___ Material for this exercise ___

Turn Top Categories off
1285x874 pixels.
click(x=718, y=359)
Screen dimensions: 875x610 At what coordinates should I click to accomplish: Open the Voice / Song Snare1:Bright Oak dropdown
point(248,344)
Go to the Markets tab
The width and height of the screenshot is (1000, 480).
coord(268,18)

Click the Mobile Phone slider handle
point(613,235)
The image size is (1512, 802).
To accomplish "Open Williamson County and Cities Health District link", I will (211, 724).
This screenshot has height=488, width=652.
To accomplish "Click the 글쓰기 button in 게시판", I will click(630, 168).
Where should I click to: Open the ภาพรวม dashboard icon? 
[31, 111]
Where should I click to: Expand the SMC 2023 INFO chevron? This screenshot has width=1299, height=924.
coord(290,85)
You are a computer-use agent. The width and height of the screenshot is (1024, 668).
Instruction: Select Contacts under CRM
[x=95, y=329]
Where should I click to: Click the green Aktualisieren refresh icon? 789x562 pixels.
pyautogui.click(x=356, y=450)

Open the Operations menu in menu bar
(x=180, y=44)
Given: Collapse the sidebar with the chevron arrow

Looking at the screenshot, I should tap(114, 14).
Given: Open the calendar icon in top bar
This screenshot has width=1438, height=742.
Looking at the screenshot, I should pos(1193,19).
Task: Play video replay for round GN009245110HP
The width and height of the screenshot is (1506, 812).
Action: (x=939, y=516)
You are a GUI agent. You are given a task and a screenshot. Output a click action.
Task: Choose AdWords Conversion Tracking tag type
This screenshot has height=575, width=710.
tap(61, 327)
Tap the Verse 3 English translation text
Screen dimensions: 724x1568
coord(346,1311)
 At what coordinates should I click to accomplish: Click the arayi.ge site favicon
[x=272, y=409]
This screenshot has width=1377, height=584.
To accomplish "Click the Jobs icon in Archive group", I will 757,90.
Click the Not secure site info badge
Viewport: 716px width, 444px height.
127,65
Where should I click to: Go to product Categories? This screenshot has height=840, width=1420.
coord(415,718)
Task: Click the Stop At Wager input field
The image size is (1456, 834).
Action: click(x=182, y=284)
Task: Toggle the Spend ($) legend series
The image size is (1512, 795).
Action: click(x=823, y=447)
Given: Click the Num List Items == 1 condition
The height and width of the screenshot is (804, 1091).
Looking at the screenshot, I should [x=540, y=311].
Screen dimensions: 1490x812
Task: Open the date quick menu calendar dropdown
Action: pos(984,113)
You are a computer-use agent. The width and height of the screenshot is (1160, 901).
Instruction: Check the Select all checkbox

___

How to complete this task. Search the data for the string "agent". List each line that has it.

Exercise answer.
You are a computer-use agent. The width and height of the screenshot is (1024, 668).
You are a GUI agent. You are given a task and a screenshot. Output a click action.
You are a computer-use agent. The width and height of the screenshot is (1160, 901).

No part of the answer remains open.